* Exercise description: Everything from the line with "At what coordinates should I click to accomplish: Click" to the end of the data should be restated word for word, and nothing before it.

------------------------------------------------

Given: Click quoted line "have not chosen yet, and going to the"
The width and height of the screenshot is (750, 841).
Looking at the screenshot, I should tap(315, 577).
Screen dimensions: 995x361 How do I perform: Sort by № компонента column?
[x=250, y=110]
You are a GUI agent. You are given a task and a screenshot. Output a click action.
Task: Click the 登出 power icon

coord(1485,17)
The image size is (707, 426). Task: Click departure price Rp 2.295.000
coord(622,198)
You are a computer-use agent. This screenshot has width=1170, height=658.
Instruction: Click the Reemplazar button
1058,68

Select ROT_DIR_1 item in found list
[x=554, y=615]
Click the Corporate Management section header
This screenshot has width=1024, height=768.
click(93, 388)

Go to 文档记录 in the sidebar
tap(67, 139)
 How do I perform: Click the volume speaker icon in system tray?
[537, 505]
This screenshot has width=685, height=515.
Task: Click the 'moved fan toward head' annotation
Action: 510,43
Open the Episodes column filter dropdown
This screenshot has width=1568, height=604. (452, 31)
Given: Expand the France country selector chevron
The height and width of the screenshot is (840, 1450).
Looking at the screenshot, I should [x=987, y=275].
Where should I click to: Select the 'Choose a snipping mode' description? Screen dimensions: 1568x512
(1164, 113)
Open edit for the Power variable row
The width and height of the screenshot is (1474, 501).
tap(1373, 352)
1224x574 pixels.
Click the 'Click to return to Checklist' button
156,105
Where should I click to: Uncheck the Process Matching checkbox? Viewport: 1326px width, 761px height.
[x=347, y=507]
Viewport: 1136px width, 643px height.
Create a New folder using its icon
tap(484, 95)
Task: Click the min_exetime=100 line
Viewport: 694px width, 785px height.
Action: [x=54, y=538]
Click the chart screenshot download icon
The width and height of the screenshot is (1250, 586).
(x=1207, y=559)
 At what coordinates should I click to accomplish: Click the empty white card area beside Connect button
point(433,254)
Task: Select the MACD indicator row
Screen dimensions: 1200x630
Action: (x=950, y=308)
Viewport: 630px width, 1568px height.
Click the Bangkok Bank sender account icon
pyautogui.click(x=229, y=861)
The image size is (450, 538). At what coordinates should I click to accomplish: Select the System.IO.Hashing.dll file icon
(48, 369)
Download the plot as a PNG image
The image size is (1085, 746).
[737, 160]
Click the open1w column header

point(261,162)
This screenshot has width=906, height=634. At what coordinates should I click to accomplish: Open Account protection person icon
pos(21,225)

------------------------------------------------

* Exercise output:
 At what coordinates should I click to accomplish: Click the empty white card area beside Connect button
point(433,254)
Task: Select the MACD indicator row
Screen dimensions: 1200x630
Action: (x=950, y=308)
Viewport: 630px width, 1568px height.
Click the Bangkok Bank sender account icon
pyautogui.click(x=229, y=861)
The image size is (450, 538). At what coordinates should I click to accomplish: Select the System.IO.Hashing.dll file icon
(48, 369)
Download the plot as a PNG image
The image size is (1085, 746).
[737, 160]
Click the open1w column header

point(261,162)
This screenshot has width=906, height=634. At what coordinates should I click to accomplish: Open Account protection person icon
pos(21,225)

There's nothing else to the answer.